• Teks yang Diberikan:
>>>
Monday, March 15, 2010

Obama dan Rezeki Minyak Kita


Melihat skandal demi skandal yang terus menimpa setiap presiden Indonesia, satu kesimpulan bisa diambil, negara ini tak kunjung luput dari presiden dengan pemerintahan yang berlumuran masalah korupsi. Jika presiden yang bersangkutan tidak terlibat langsung, setidaknya pemerintahannya tak henti-hentinya menghasilkan skandal korupsi.

Setiap periode kepresidenan, slogan antikorupsi, antimanipulasi, selalu menjadi agenda. Namun, secepat itu pula slogan tersebut selalu diingkari.

Mau contoh? Pada era Soeharto ada kasus Pertamina. Era BJ Habibie ada skandal Bank Bali. Saat era Gus Dur ada kasus Bulog. Pada era Megawati ada kasus penjualan tanker Pertamina. Kini Bank Century. Setiap pemerintahan memberi kontribusi pada skandal manipulasi dan korupsi.
<<<
• Petunjuk Latihan:
**a)** Jawablah pertanyaan berikut berdasarkan teks tentang skandal korupsi, dan beri tanda pada setiap jawaban seperti pada pertanyaannya.
(i) Kasus apa yang disebut untuk era Soeharto?
(ii) Slogan apa yang selalu menjadi agenda pada setiap periode kepresidenan?
(iii) Kasus apa yang disebut untuk era Megawati?
**b)** Tentukan apakah setiap pernyataan berikut sesuai dengan teks tentang skandal korupsi. Jawab ya atau tidak, lalu kutip kata-kata dari teks yang menjadi dasarnya.
(i) Kasus Bulog terjadi pada era Gus Dur.
(ii) Slogan antikorupsi selalu ditepati oleh setiap pemerintahan.
(iii) Skandal Bank Bali terjadi pada era Megawati.
**c)** Kutip bagian dari teks tentang skandal korupsi, dimulai dari kata-kata "Melihat skandal demi" dan diakhiri dengan kata-kata "manipulasi dan korupsi.".
Daftar di bawah ini tidak diperlukan untuk latihan ini.

• Bagian Data:
>>>
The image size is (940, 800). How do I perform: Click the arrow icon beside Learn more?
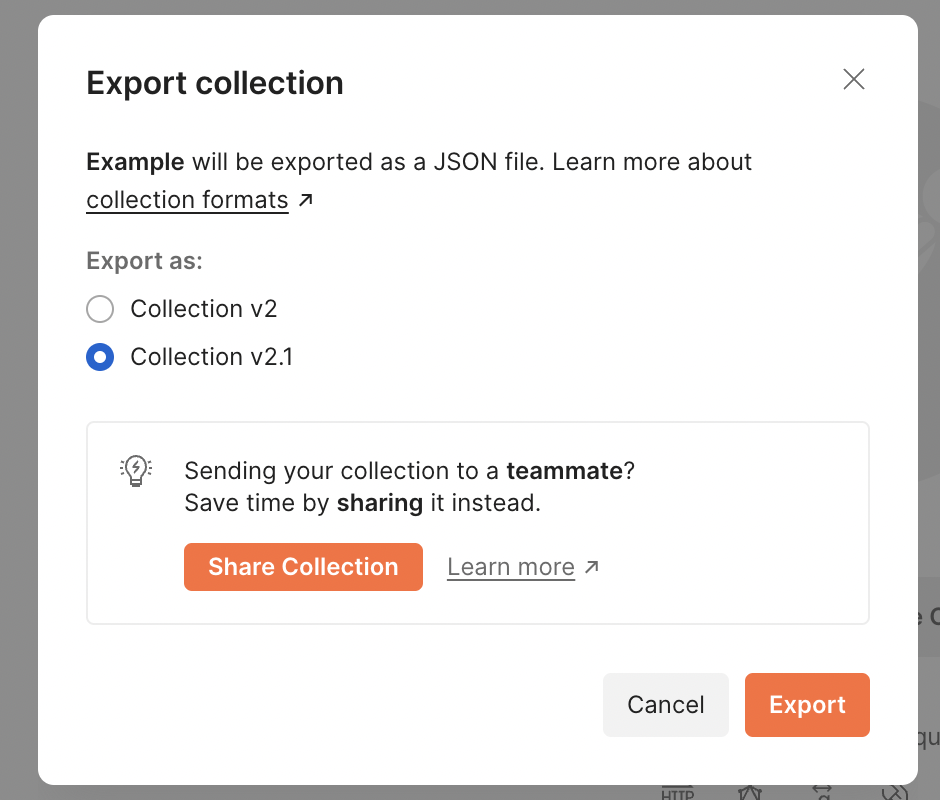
<<<
• Jawaban Latihan:
**a)**
(i) Kasus Pertamina.
(ii) Slogan antikorupsi dan antimanipulasi.
(iii) Kasus penjualan tanker Pertamina.

**b)**
(i) Ya: "Saat era Gus Dur ada kasus Bulog."
(ii) Tidak: "Namun, secepat itu pula slogan tersebut selalu diingkari."
(iii) Tidak: "Era BJ Habibie ada skandal Bank Bali."

**c)**
Melihat skandal demi skandal yang terus menimpa setiap presiden Indonesia, satu kesimpulan bisa diambil, negara ini tak kunjung luput dari presiden dengan pemerintahan yang berlumuran masalah korupsi. Jika presiden yang bersangkutan tidak terlibat langsung, setidaknya pemerintahannya tak henti-hentinya menghasilkan skandal korupsi.

Setiap periode kepresidenan, slogan antikorupsi, antimanipulasi, selalu menjadi agenda. Namun, secepat itu pula slogan tersebut selalu diingkari.

Mau contoh? Pada era Soeharto ada kasus Pertamina. Era BJ Habibie ada skandal Bank Bali. Saat era Gus Dur ada kasus Bulog. Pada era Megawati ada kasus penjualan tanker Pertamina. Kini Bank Century. Setiap pemerintahan memberi kontribusi pada skandal manipulasi dan korupsi.